In Caterpillar Logistics Services (UK) Ltd v de Crean, the Court of Appeal has upheld the refusal of an injunction application against a former employee.
Mrs de Crean had worked in a senior capacity and had a contract which included a confidentiality agreement but did not include terms restricting her activities after her employment ended. Three weeks after she resigned to join another company, the employer, with no prior warning, sent a long letter to her threatening legal proceedings. It made allegations of misconduct and demanded that she give undertakings not to use or disclose confidential information as they defined it, and also agreeing not to carry out certain areas of work in her new job. She was not prepared to give undertakings in these terms and the employer attempted to seek an injunction, first in the High Court and then in the Court of Appeal.
Both courts refused the application, and were highly critical of the employers’ over-reaction to the situation and their high-handed actions when (i) they had chosen not to incorporate any express restrictive covenants in her contract of employment, and (ii) the employee's role was as an ordinary employee, not a director of the company or another position where she would owe higher duties of good faith.
In particular, the employer:
- – did not clearly set out what they meant by "confidential information" and sought an open ended injunction which the Court of Appeal described as “hopelessly wide and vague”;
- – gave her an unreasonably short time to respond to their letter;
- – had made no effort to seek to resolve its concerns amicably before resorting to threats of proceedings; and
- – delayed serving Particulars of Claim until after the initial court hearing – a practice the Court said should be discontinued, even if it had become commonplace.
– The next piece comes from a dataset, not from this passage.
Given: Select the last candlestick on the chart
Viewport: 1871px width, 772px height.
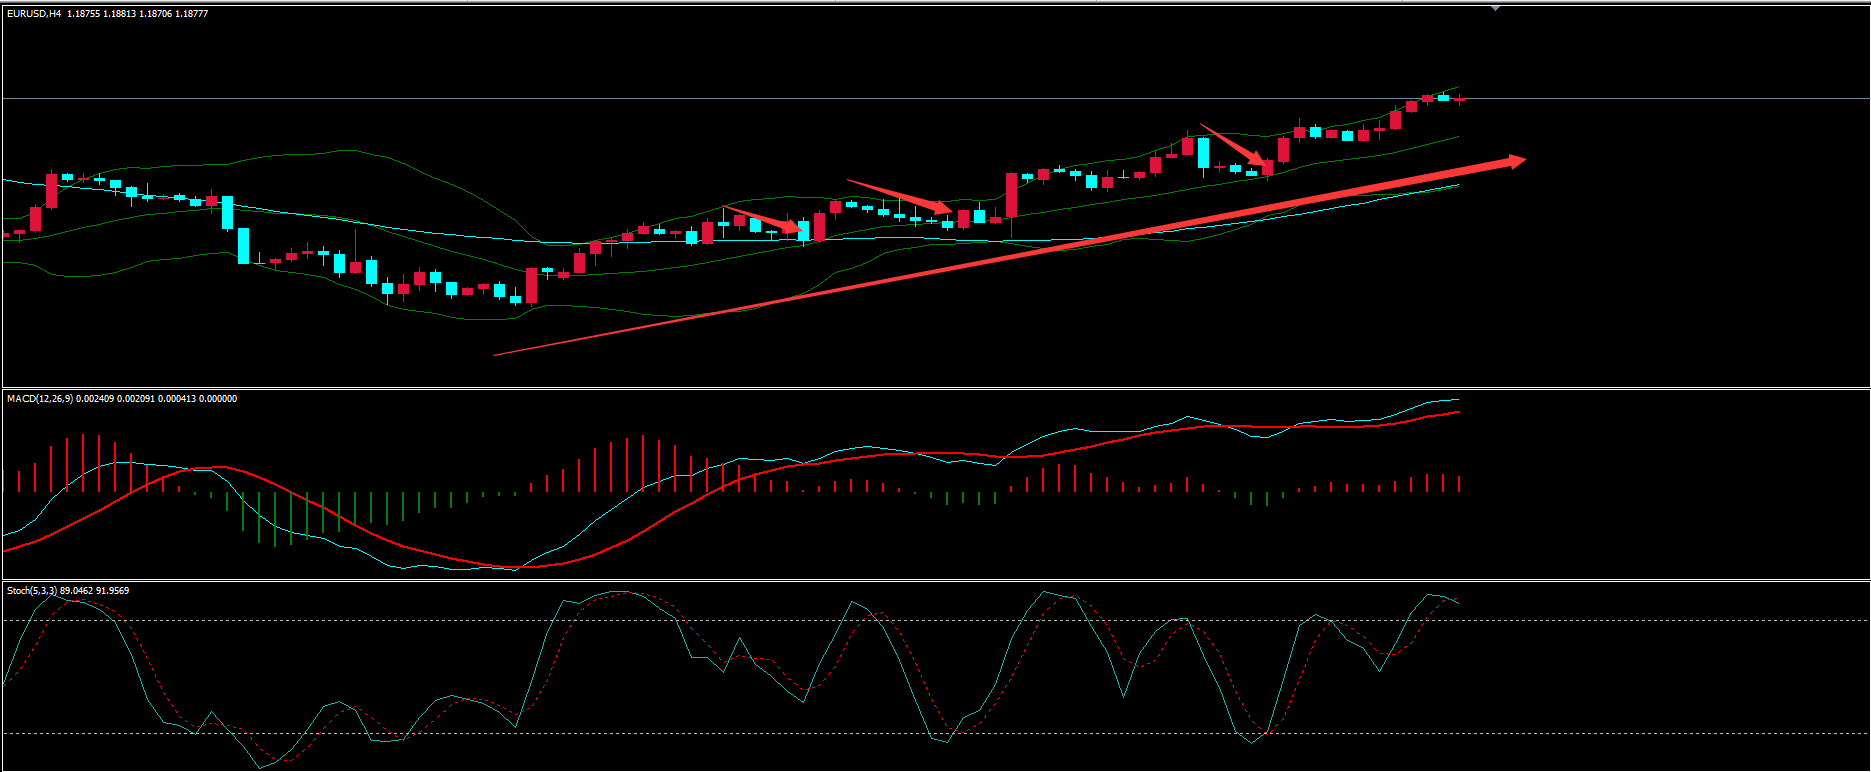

Lord Justice Stanley Burnton made his feelings clear:
I regard the conduct of CLS in deciding to bring proceedings against the respondent, without any prior complaint or attempt to see whether there was the basis of an amicable solution to its concerns, as wholly inappropriate. It is particularly appropriate for the possibilities of such a solution to be explored where there is on one side a large corporation and on the other a former employee whose annual salary would be a small fraction of the costs of litigation. Many defendants, faced with such a claim, would simply concede rather than risk bankruptcy. When CLS made its decision to bring proceedings, there could have been no assurance that [the new employer] would stand behind the respondent. The very short time given to her to respond to CLS’s solicitors’ letter of 30 August 2011, which must have taken much longer to prepare, and the manner of its service on her, were similarly inappropriate. Furthermore, CLS had not properly verified the only serious allegation of impropriety made by it against the respondent, namely that she had surreptitiously invited managers from [the new employer] to a rugby match at Twickenham sponsored by CLS, thus demonstrating the closeness of her relationship with [the new employer] even while she was an employee of CLS. Before the judge, it was common ground that the evidence of CLS was false, having been demonstrated to be so by the respondent.
The court was also clear that there was no reason to make an order as stringent as the one requested where Mrs de Crean would have been prevented from performing a range of duties because there was a possibility that confidential information might have come into play.
Employers sometimes adopt the tactic, if concerned about competitive activity by departing employees, of chancing their arm and threatening proceedings, when they don't have evidence of any breach of duty, or may be aware that there are flaws in the drafting of their restrictive covenants which mean they are likely to be unenforceable. While such tactics may sometimes be effective if the employee caves in quickly, for fear of incurring heavy legal expenses, this case demonstrates that pressing on with proceedings without a good foundation will be a futile and expensive process.